(Stored items from a collection)
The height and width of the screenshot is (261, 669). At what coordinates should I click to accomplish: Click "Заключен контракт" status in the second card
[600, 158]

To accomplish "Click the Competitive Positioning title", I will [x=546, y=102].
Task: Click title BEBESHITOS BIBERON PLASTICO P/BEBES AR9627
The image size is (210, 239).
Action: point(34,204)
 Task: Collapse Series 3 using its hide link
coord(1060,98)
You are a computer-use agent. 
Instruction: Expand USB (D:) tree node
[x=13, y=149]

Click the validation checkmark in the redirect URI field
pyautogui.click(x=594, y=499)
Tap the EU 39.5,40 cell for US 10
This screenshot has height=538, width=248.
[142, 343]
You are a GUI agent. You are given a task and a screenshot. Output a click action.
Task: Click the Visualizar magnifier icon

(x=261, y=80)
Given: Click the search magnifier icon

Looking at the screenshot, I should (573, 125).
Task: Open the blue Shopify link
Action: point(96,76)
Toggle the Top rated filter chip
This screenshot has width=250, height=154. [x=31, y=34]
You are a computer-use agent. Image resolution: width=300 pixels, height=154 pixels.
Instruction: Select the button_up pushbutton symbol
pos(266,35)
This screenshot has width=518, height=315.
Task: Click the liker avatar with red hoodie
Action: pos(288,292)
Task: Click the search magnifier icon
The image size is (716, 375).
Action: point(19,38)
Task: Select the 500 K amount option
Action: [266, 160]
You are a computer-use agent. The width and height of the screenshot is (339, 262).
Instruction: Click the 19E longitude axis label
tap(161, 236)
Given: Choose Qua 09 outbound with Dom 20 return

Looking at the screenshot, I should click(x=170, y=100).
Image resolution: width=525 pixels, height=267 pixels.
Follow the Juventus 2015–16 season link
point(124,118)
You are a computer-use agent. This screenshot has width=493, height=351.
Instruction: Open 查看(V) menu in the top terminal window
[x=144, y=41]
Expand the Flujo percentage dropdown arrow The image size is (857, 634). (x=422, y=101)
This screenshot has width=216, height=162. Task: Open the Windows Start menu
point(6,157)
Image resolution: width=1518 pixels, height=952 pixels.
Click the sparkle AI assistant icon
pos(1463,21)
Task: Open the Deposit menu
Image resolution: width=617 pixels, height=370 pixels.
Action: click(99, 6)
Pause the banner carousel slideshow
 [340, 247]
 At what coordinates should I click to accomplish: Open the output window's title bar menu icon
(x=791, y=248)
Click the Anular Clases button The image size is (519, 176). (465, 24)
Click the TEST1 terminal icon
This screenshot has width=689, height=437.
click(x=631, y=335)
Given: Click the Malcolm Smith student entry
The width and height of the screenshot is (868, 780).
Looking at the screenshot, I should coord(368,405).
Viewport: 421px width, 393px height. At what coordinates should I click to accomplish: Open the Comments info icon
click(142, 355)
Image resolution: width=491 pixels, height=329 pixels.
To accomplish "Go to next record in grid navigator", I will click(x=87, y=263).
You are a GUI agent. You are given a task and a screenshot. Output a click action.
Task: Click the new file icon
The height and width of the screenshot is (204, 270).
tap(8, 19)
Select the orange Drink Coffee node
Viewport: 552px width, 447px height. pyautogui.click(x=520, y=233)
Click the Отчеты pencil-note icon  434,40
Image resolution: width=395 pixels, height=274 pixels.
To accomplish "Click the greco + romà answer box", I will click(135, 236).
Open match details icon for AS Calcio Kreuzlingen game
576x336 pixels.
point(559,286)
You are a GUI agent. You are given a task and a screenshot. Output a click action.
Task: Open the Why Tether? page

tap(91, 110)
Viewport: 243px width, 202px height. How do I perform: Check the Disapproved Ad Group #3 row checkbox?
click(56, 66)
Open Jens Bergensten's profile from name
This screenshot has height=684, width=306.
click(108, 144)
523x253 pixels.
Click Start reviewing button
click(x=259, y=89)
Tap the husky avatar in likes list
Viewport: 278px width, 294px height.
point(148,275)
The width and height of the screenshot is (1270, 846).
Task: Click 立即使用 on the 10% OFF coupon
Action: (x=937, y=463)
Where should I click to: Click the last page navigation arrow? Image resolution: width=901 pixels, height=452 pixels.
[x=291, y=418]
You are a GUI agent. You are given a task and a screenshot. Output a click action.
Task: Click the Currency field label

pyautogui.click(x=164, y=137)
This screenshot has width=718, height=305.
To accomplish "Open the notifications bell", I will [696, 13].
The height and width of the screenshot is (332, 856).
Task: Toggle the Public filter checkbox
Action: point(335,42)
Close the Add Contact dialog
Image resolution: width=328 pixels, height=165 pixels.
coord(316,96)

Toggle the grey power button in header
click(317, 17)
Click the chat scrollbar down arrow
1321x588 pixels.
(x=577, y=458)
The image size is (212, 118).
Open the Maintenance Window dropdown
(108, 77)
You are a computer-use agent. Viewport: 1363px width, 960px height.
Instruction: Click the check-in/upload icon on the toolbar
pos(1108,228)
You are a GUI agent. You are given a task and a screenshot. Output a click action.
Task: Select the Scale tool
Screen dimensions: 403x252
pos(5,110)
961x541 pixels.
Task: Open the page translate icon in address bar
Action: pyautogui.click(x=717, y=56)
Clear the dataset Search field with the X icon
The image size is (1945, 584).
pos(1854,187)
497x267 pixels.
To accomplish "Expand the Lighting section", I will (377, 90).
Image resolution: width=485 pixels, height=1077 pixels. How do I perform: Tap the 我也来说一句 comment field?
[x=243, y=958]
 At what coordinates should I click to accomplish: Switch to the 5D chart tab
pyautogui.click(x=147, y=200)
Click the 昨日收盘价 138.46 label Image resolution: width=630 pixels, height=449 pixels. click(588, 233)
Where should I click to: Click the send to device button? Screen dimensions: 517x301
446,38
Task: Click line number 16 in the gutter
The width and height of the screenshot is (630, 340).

Exercise details => The entries above must each be repeated exactly.

Exercise solution =>
The height and width of the screenshot is (261, 669). At what coordinates should I click to accomplish: Click "Заключен контракт" status in the second card
[600, 158]

To accomplish "Click the Competitive Positioning title", I will [x=546, y=102].
Task: Click title BEBESHITOS BIBERON PLASTICO P/BEBES AR9627
The image size is (210, 239).
Action: point(34,204)
 Task: Collapse Series 3 using its hide link
coord(1060,98)
You are a computer-use agent. 
Instruction: Expand USB (D:) tree node
[x=13, y=149]

Click the validation checkmark in the redirect URI field
pyautogui.click(x=594, y=499)
Tap the EU 39.5,40 cell for US 10
This screenshot has height=538, width=248.
[142, 343]
You are a GUI agent. You are given a task and a screenshot. Output a click action.
Task: Click the Visualizar magnifier icon

(x=261, y=80)
Given: Click the search magnifier icon

Looking at the screenshot, I should (573, 125).
Task: Open the blue Shopify link
Action: point(96,76)
Toggle the Top rated filter chip
This screenshot has width=250, height=154. [x=31, y=34]
You are a computer-use agent. Image resolution: width=300 pixels, height=154 pixels.
Instruction: Select the button_up pushbutton symbol
pos(266,35)
This screenshot has width=518, height=315.
Task: Click the liker avatar with red hoodie
Action: pos(288,292)
Task: Click the search magnifier icon
The image size is (716, 375).
Action: point(19,38)
Task: Select the 500 K amount option
Action: [266, 160]
You are a computer-use agent. The width and height of the screenshot is (339, 262).
Instruction: Click the 19E longitude axis label
tap(161, 236)
Given: Choose Qua 09 outbound with Dom 20 return

Looking at the screenshot, I should click(x=170, y=100).
Image resolution: width=525 pixels, height=267 pixels.
Follow the Juventus 2015–16 season link
point(124,118)
You are a computer-use agent. This screenshot has width=493, height=351.
Instruction: Open 查看(V) menu in the top terminal window
[x=144, y=41]
Expand the Flujo percentage dropdown arrow The image size is (857, 634). (x=422, y=101)
This screenshot has width=216, height=162. Task: Open the Windows Start menu
point(6,157)
Image resolution: width=1518 pixels, height=952 pixels.
Click the sparkle AI assistant icon
pos(1463,21)
Task: Open the Deposit menu
Image resolution: width=617 pixels, height=370 pixels.
Action: click(99, 6)
Pause the banner carousel slideshow
 [340, 247]
 At what coordinates should I click to accomplish: Open the output window's title bar menu icon
(x=791, y=248)
Click the Anular Clases button The image size is (519, 176). (465, 24)
Click the TEST1 terminal icon
This screenshot has width=689, height=437.
click(x=631, y=335)
Given: Click the Malcolm Smith student entry
The width and height of the screenshot is (868, 780).
Looking at the screenshot, I should coord(368,405).
Viewport: 421px width, 393px height. At what coordinates should I click to accomplish: Open the Comments info icon
click(142, 355)
Image resolution: width=491 pixels, height=329 pixels.
To accomplish "Go to next record in grid navigator", I will click(x=87, y=263).
You are a GUI agent. You are given a task and a screenshot. Output a click action.
Task: Click the new file icon
The height and width of the screenshot is (204, 270).
tap(8, 19)
Select the orange Drink Coffee node
Viewport: 552px width, 447px height. pyautogui.click(x=520, y=233)
Click the Отчеты pencil-note icon  434,40
Image resolution: width=395 pixels, height=274 pixels.
To accomplish "Click the greco + romà answer box", I will click(135, 236).
Open match details icon for AS Calcio Kreuzlingen game
576x336 pixels.
point(559,286)
You are a GUI agent. You are given a task and a screenshot. Output a click action.
Task: Open the Why Tether? page

tap(91, 110)
Viewport: 243px width, 202px height. How do I perform: Check the Disapproved Ad Group #3 row checkbox?
click(56, 66)
Open Jens Bergensten's profile from name
This screenshot has height=684, width=306.
click(108, 144)
523x253 pixels.
Click Start reviewing button
click(x=259, y=89)
Tap the husky avatar in likes list
Viewport: 278px width, 294px height.
point(148,275)
The width and height of the screenshot is (1270, 846).
Task: Click 立即使用 on the 10% OFF coupon
Action: (x=937, y=463)
Where should I click to: Click the last page navigation arrow? Image resolution: width=901 pixels, height=452 pixels.
[x=291, y=418]
You are a GUI agent. You are given a task and a screenshot. Output a click action.
Task: Click the Currency field label

pyautogui.click(x=164, y=137)
This screenshot has width=718, height=305.
To accomplish "Open the notifications bell", I will [696, 13].
The height and width of the screenshot is (332, 856).
Task: Toggle the Public filter checkbox
Action: point(335,42)
Close the Add Contact dialog
Image resolution: width=328 pixels, height=165 pixels.
coord(316,96)

Toggle the grey power button in header
click(317, 17)
Click the chat scrollbar down arrow
1321x588 pixels.
(x=577, y=458)
The image size is (212, 118).
Open the Maintenance Window dropdown
(108, 77)
You are a computer-use agent. Viewport: 1363px width, 960px height.
Instruction: Click the check-in/upload icon on the toolbar
pos(1108,228)
You are a GUI agent. You are given a task and a screenshot. Output a click action.
Task: Select the Scale tool
Screen dimensions: 403x252
pos(5,110)
961x541 pixels.
Task: Open the page translate icon in address bar
Action: pyautogui.click(x=717, y=56)
Clear the dataset Search field with the X icon
The image size is (1945, 584).
pos(1854,187)
497x267 pixels.
To accomplish "Expand the Lighting section", I will (377, 90).
Image resolution: width=485 pixels, height=1077 pixels. How do I perform: Tap the 我也来说一句 comment field?
[x=243, y=958]
 At what coordinates should I click to accomplish: Switch to the 5D chart tab
pyautogui.click(x=147, y=200)
Click the 昨日收盘价 138.46 label Image resolution: width=630 pixels, height=449 pixels. click(588, 233)
Where should I click to: Click the send to device button? Screen dimensions: 517x301
446,38
Task: Click line number 16 in the gutter
The width and height of the screenshot is (630, 340).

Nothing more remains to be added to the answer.